# Q: What's worn under a kilt?



## otherprof (Mar 6, 2019)

A: Nothing; it's all in perfect working order.


----------



## Dean_Gretsch (Mar 6, 2019)

I bet you hurried home to process this one to see what you got

The guy's face in the background is priceless.


----------



## JonFZ300 (Mar 6, 2019)

I can't tell if it's a man or woman so I'm having trouble deciding whether to be aroused or not lol


----------



## zulu42 (Mar 6, 2019)

Q: what's up with all the twirling skirts? Do the skirts just twirl when you walk by?


----------



## Amocholes (Mar 7, 2019)

If you're wearing something under your kilt, it's not a kilt. It's a skirt.


----------



## Jeff15 (Mar 8, 2019)

*What do Scots wear under their kilts?*
While there is much conjecture about what men traditionally wore under kilts, modern manners dictate that men wear *underwear*, especially at public events.
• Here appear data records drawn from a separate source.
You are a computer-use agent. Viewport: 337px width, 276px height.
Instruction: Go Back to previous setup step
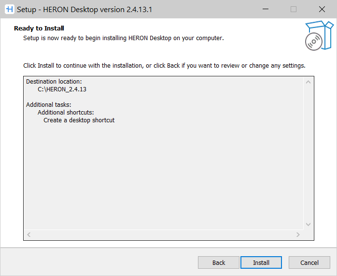tap(219, 262)
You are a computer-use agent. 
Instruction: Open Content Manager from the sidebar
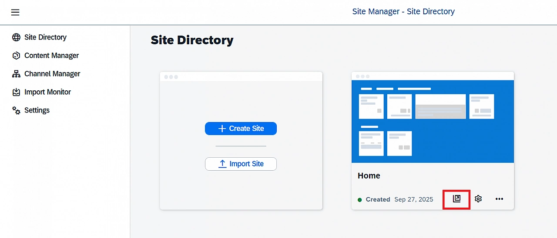coord(51,56)
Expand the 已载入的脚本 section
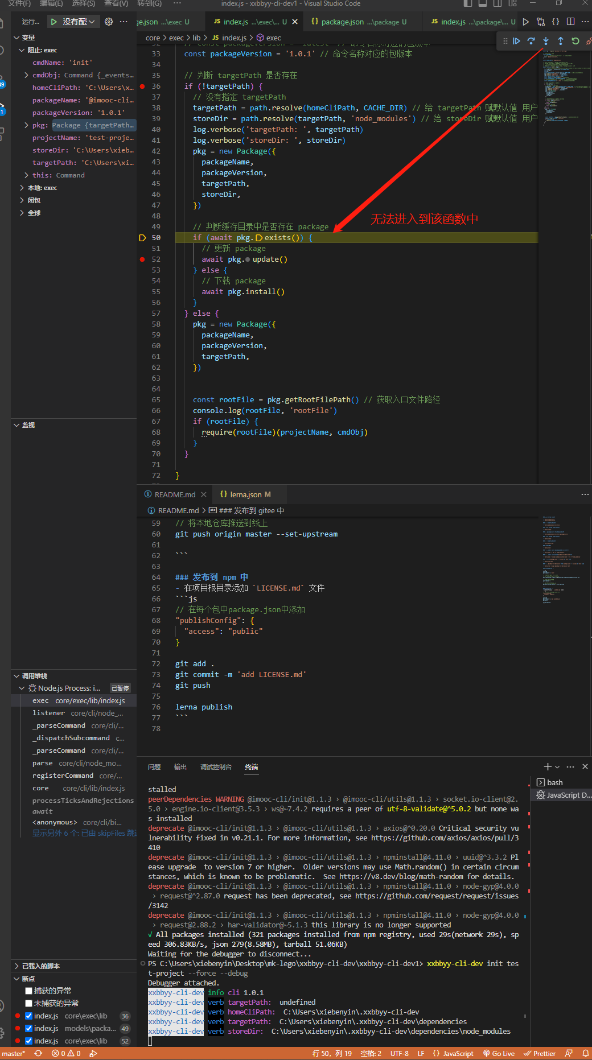 40,966
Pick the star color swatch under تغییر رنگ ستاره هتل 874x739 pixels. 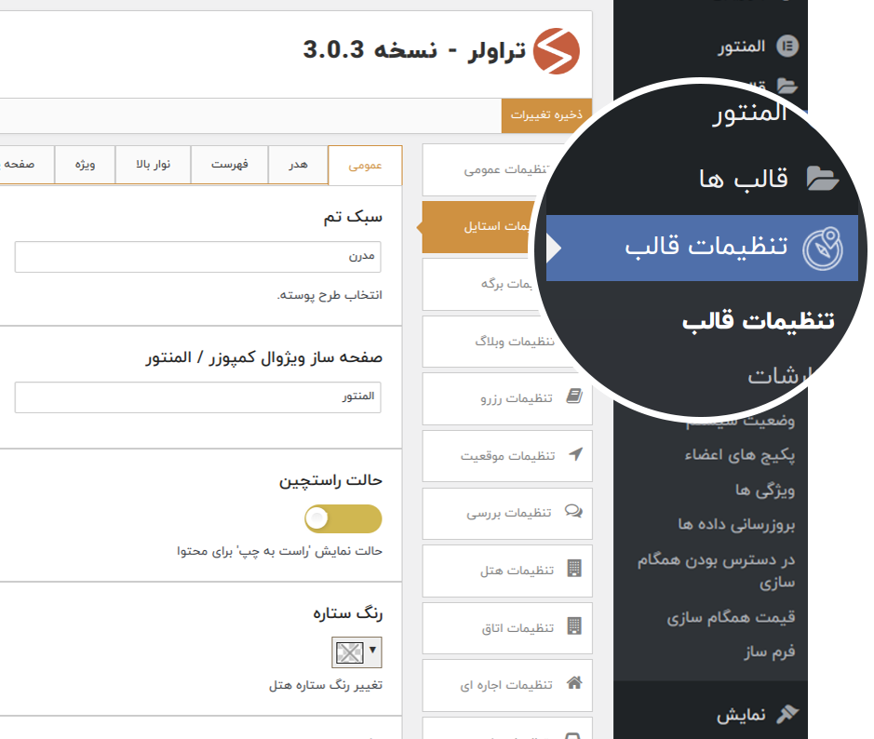pos(352,652)
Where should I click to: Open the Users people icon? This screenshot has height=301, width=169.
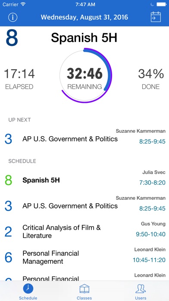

The hem of the kilt should fall at the middle of your knee.Get down on your knees and the edge of the kilt should be about 1 inch to a half inch off the ground.


----------



## DigiFilm (Mar 10, 2019)

JonFZ300 said:


> I can't tell if it's a man or woman so I'm having trouble deciding whether to be aroused or not lol



I gotta' tell you, it matters not if that's male or female. No arousal. 

At all. 

Nope. 

Ew.


----------



## K9Kirk (Mar 12, 2019)

It has an adams apple. I didn't need to see that first thing in the morning, thanks a lot!


----------



## RacePhoto (Mar 12, 2019)

Jeff15 said:


> *What do Scots wear under their kilts?*
> While there is much conjecture about what men traditionally wore under kilts, modern manners dictate that men wear *underwear*, especially at public events. The hem of the kilt should fall at the middle of your knee.Get down on your knees and the edge of the kilt should be about 1 inch to a half inch off the ground.



And sometimes very short shorts for the more modest.

A real kilt, unlike a skirt, will contain around 5 yards of material. Less for smaller person more for a large man. The photo from the OP is a skirt.


----------